▸ **About this task**:
Please copy the lines below exactly, from the first one through the line showing "834x473 pixels.".

▸ **Given entries**:
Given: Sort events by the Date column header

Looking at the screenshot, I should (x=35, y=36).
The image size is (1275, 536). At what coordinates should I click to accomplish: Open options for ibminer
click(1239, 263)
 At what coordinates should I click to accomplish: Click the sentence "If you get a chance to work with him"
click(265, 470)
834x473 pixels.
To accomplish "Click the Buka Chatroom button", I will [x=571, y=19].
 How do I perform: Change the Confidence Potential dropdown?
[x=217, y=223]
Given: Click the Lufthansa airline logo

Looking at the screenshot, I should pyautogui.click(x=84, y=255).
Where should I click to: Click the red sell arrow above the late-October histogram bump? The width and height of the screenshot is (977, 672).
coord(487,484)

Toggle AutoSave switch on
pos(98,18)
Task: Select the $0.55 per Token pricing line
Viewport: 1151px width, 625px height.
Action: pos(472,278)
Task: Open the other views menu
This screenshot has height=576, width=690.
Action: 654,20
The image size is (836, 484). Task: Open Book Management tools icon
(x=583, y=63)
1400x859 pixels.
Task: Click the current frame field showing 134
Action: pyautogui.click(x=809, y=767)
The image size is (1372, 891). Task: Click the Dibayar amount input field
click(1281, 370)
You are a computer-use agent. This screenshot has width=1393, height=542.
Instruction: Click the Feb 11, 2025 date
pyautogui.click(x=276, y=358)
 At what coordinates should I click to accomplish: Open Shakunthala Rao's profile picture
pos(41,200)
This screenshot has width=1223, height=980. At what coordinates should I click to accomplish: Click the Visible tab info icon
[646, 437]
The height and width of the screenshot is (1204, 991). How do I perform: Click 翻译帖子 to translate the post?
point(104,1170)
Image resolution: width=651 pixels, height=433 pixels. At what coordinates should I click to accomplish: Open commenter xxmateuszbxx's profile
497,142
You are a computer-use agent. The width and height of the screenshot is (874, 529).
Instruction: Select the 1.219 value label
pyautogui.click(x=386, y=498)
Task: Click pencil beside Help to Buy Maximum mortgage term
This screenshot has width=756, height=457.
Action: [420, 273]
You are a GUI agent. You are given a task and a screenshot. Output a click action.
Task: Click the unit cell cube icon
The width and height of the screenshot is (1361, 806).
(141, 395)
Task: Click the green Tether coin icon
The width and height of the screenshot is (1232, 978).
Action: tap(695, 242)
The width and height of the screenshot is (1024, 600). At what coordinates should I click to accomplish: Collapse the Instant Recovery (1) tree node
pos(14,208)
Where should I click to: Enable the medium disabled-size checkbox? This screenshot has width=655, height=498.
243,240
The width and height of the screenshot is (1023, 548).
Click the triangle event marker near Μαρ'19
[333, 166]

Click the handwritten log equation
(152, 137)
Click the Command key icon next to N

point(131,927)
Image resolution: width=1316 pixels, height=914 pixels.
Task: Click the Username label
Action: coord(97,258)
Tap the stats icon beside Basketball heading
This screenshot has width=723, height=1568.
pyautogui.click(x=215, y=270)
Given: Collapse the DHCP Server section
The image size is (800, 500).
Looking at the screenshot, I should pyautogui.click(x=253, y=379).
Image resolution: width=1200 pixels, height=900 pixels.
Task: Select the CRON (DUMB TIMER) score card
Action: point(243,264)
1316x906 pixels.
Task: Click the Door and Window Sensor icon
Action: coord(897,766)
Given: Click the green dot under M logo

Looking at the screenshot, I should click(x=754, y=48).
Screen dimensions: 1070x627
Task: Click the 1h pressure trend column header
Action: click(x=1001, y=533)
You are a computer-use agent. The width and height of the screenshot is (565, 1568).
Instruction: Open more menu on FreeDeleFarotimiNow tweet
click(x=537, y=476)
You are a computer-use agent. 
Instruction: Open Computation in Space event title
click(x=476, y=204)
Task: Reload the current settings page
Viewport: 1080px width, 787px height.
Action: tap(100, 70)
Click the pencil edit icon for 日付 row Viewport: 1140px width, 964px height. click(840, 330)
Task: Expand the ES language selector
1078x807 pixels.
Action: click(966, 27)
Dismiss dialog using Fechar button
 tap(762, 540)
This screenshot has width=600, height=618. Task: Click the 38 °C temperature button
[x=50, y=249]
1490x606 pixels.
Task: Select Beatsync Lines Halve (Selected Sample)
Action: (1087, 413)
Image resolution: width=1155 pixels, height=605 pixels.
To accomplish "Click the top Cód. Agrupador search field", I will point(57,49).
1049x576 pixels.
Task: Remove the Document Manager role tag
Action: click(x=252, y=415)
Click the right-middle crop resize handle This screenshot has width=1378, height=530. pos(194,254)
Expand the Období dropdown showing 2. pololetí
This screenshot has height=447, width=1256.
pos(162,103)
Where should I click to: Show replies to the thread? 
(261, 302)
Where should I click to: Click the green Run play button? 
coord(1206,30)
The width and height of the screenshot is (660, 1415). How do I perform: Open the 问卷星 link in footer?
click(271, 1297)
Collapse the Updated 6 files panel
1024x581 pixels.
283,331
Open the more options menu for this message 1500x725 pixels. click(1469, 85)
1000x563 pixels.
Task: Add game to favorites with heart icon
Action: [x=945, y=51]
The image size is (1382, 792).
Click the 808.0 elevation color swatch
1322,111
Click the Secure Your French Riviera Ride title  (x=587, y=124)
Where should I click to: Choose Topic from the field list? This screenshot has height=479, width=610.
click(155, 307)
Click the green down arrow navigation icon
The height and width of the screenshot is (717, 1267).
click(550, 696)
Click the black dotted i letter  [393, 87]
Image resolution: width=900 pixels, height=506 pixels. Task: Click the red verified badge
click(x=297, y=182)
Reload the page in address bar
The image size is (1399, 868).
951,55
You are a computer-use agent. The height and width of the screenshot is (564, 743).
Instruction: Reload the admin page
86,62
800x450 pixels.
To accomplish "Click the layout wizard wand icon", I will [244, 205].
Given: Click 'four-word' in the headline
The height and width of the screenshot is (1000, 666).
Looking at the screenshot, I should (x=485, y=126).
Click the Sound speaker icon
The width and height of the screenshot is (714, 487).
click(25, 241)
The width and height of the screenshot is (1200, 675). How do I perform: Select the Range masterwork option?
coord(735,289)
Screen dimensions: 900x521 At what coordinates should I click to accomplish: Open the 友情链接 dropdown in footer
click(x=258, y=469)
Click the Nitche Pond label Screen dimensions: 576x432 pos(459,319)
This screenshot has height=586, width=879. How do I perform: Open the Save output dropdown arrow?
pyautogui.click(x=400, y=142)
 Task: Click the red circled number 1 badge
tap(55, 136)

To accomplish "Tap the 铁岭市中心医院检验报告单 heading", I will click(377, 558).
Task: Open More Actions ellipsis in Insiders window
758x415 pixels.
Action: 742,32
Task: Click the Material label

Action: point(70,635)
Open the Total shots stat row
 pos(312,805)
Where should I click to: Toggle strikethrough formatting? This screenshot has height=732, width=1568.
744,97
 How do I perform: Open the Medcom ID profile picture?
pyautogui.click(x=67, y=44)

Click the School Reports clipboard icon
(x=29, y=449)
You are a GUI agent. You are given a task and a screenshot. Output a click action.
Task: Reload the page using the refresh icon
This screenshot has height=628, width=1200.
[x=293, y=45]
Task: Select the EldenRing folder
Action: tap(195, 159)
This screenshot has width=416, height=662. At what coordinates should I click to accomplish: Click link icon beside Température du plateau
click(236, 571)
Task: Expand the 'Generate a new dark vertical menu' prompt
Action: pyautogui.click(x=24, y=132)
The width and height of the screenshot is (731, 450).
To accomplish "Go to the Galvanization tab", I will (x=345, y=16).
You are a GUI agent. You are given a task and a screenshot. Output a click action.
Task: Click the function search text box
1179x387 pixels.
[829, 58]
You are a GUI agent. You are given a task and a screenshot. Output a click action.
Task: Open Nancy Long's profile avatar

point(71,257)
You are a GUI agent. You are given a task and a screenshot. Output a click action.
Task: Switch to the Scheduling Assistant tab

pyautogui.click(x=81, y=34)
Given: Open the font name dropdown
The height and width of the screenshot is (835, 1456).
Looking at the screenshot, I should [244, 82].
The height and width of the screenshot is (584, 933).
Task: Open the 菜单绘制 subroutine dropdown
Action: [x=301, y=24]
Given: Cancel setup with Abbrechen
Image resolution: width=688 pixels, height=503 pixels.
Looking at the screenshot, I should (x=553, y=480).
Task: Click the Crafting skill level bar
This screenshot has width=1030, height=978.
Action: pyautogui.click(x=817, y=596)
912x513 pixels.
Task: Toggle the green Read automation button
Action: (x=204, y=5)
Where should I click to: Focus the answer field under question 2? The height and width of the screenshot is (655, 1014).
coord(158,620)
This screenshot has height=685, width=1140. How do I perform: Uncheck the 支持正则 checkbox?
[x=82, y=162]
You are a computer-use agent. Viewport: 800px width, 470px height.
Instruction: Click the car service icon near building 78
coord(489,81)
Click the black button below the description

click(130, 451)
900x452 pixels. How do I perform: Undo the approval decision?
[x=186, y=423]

▸ **Response below**:
Given: Sort events by the Date column header

Looking at the screenshot, I should (x=35, y=36).
The image size is (1275, 536). At what coordinates should I click to accomplish: Open options for ibminer
click(1239, 263)
 At what coordinates should I click to accomplish: Click the sentence "If you get a chance to work with him"
click(265, 470)
834x473 pixels.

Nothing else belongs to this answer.